Each time a line of the listing holds "agent", copy that line.

*****

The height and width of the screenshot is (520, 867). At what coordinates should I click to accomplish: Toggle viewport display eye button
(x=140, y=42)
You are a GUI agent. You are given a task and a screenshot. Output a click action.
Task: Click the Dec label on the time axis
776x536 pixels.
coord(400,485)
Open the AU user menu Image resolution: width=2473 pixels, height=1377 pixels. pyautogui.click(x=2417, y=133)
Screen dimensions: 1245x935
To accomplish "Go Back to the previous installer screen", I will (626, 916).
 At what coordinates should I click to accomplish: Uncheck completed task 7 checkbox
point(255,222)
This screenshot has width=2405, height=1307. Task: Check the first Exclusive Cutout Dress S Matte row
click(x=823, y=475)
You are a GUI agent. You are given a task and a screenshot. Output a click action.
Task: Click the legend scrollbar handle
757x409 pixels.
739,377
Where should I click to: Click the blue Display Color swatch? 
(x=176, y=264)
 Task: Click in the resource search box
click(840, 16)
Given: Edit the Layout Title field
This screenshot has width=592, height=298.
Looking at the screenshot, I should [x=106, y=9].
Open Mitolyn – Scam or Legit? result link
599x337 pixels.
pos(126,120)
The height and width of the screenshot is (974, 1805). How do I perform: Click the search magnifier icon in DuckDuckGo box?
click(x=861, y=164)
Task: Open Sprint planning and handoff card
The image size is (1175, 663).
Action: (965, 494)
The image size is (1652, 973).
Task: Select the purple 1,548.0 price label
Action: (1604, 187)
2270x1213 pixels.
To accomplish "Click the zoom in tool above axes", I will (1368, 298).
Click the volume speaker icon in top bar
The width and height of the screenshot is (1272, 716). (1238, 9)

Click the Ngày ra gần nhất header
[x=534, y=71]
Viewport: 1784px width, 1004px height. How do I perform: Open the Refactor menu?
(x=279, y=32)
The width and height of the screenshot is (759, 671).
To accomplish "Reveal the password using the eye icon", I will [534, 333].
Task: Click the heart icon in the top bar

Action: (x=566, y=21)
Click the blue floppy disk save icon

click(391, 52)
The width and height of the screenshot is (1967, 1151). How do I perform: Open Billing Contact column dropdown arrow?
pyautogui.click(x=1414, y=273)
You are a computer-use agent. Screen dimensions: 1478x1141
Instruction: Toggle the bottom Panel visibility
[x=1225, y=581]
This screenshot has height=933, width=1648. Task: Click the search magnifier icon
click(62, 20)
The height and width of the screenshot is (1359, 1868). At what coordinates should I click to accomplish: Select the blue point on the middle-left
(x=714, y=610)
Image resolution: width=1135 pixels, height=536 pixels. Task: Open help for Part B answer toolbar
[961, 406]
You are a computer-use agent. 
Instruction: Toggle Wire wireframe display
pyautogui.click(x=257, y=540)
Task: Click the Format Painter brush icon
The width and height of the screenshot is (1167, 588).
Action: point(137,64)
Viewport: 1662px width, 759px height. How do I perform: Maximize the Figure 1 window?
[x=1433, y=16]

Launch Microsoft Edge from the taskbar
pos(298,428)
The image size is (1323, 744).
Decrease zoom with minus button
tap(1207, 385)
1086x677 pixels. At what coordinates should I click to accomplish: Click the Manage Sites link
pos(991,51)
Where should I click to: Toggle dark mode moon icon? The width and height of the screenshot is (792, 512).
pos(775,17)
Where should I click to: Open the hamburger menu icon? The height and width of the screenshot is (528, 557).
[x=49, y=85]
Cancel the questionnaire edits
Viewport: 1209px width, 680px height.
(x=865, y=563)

*****

ANSWER SPACE ::
You are a GUI agent. You are given a task and a screenshot. Output a click action.
You are a GUI agent. You are given a task and a screenshot. Output a click action.
You are a computer-use agent. Screen dimensions: 1478x1141
You are a computer-use agent. 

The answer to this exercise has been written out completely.